[GOALS]
[a] Summarize the passage on communication methods in two sentences.
[b] Rewrite the stretch from "Two-way communication" through "device A simultaneously." in the passage on communication methods, putting "in turns" in place of "alternately".
[c] The passage on communication methods says both half duplex and full duplex carry information in both directions. What makes them differ?

[SOURCE PASSAGE]
——————

Two-way communication
With this communication method, information flows in the direction from device A → device B, and the direction from device B → device A.

Half duplex
The transmission of information is carried out in the direction from device A → device B, and from device B → device A. However, with this communication method, communication is carried out alternately, not simultaneously.

Full duplex
With this communication method, the transmission of information can be carried out in the direction from device A → device B, and from device B → device A simultaneously.

One-way communication
With this communication method, information flows in the direction from device A to device B only. Information does not flow from B to A. If control signals and so on besides data are sent, it is by one-way communication.

Telecontrol and telemetry is carried out using one-way communication or half-duplex operation. Communication is by half duplex operation with the user switching between transmitting and receiving with a handy transceiver. Wireless LANs and the like use apparent full duplex.

——————

[MATERIAL SUPPLIED]
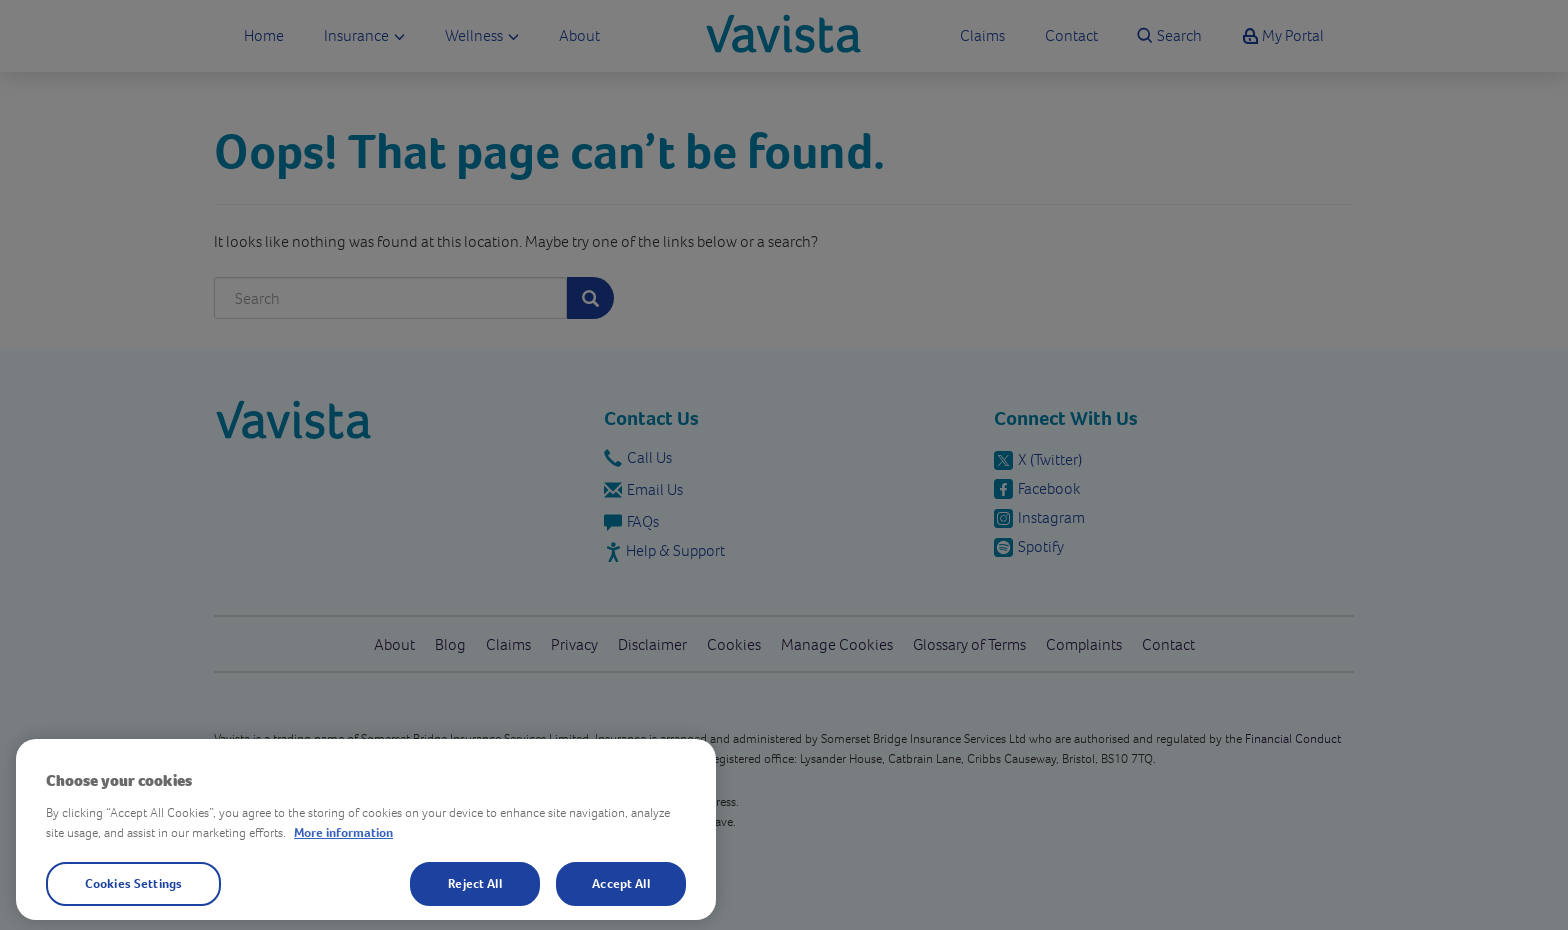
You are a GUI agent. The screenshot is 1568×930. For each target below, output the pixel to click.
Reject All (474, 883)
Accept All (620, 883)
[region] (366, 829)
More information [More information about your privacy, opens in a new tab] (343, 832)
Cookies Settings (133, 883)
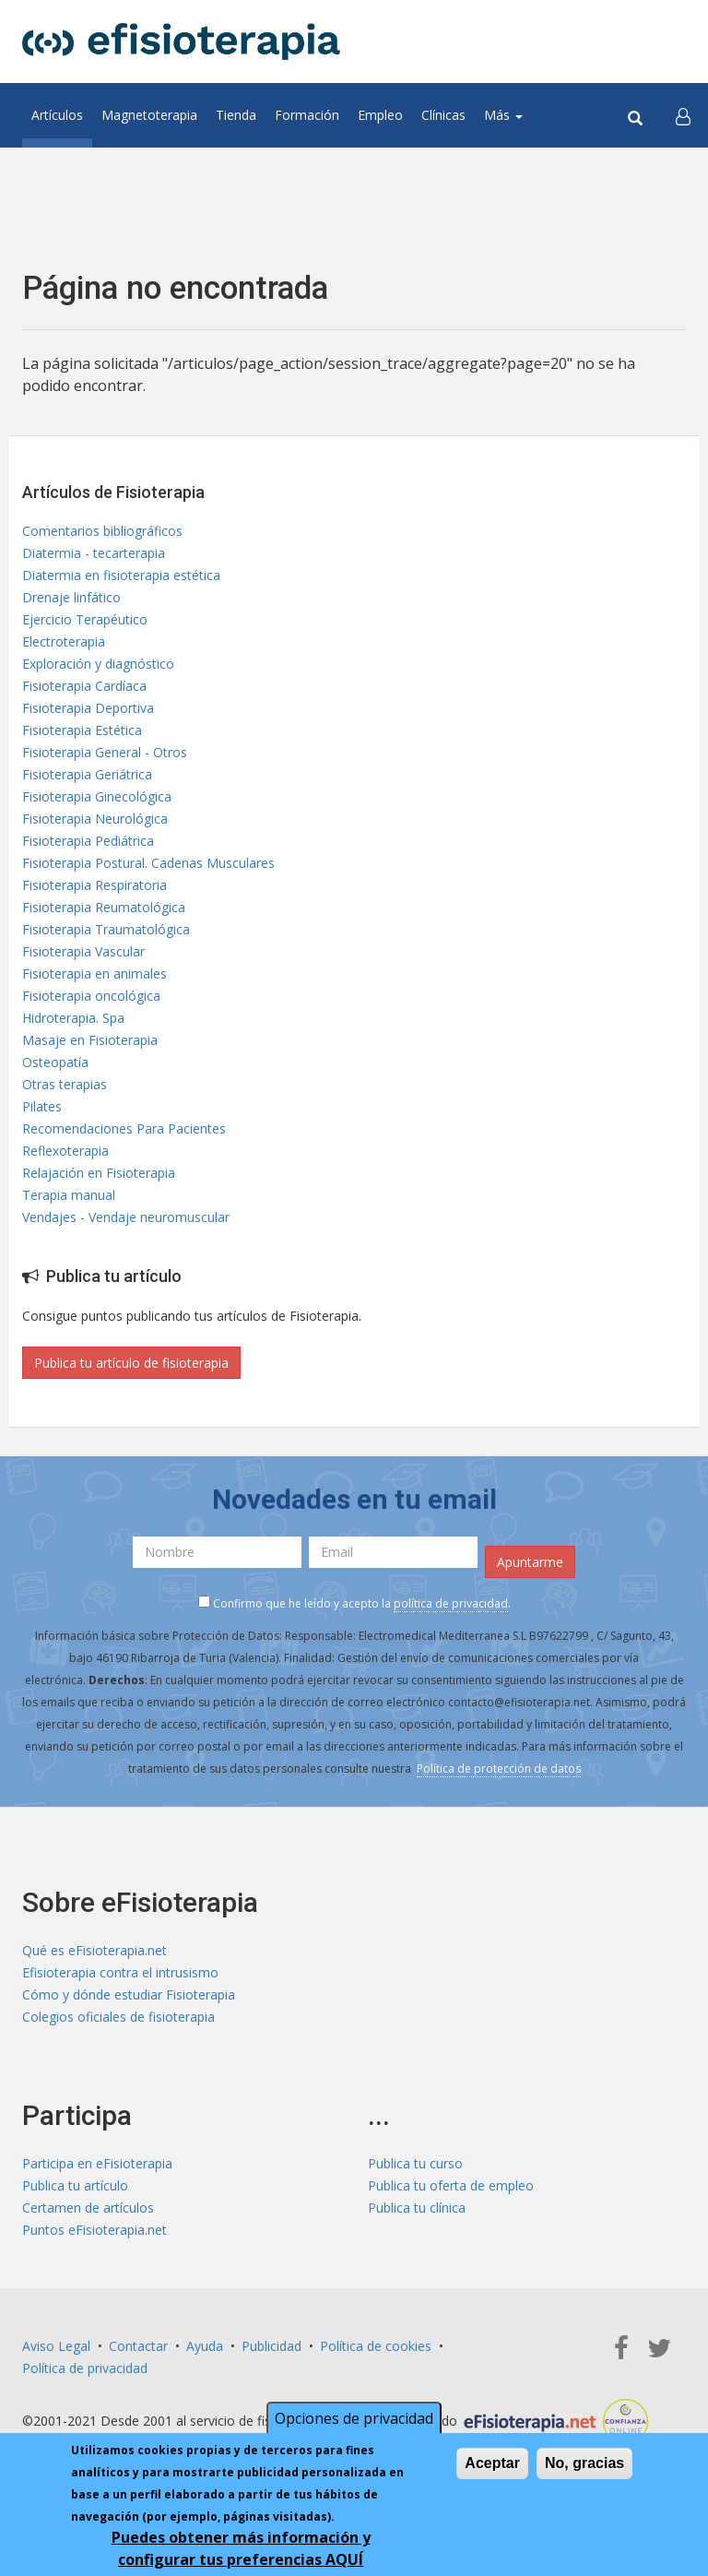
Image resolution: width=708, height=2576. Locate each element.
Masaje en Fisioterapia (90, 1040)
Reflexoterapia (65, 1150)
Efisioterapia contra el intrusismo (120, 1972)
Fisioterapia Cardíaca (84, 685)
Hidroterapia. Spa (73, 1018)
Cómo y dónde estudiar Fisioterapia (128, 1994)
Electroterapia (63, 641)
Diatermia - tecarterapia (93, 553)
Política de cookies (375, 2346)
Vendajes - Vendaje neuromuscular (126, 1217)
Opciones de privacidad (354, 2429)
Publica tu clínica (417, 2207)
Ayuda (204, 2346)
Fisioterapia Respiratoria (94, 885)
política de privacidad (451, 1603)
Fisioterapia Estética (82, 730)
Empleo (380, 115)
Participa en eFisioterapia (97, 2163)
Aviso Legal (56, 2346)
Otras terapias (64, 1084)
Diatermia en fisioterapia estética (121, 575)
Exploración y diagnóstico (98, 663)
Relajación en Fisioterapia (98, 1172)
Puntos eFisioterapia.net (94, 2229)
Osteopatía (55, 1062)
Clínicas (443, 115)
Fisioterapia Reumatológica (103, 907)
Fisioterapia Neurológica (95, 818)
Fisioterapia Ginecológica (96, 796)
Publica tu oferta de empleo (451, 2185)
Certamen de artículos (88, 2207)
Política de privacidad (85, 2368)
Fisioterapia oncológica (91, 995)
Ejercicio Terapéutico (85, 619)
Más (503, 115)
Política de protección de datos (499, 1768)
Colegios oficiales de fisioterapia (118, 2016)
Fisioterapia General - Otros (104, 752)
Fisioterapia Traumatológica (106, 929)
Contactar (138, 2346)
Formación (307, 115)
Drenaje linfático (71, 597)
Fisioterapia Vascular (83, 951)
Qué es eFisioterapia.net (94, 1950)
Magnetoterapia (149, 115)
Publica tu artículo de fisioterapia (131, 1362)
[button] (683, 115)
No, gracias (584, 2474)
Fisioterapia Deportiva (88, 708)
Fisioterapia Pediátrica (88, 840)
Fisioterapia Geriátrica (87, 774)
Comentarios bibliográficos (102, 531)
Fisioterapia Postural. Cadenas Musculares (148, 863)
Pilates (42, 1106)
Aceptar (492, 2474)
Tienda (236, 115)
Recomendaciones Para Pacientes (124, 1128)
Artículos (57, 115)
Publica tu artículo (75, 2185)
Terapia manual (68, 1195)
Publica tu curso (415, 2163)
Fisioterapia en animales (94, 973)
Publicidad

——————

[RESPONSES TO THE EXERCISE]
[a] Two-way communication lets information flow from device A to device B and from B to A, either alternately in half duplex or simultaneously in full duplex, while one-way communication sends it only from A to B. Telecontrol and telemetry use one-way or half-duplex operation, a handy transceiver works in half duplex as the user switches between transmitting and receiving, and wireless LANs use apparent full duplex.

[b]
Two-way communication
With this communication method, information flows in the direction from device A → device B, and the direction from device B → device A.

Half duplex
The transmission of information is carried out in the direction from device A → device B, and from device B → device A. However, with this communication method, communication is carried out in turns, not simultaneously.

Full duplex
With this communication method, the transmission of information can be carried out in the direction from device A → device B, and from device B → device A simultaneously.

[c] In half duplex, information is carried alternately rather than simultaneously. In full duplex, it can be carried from device A to device B and from device B to device A at the same time.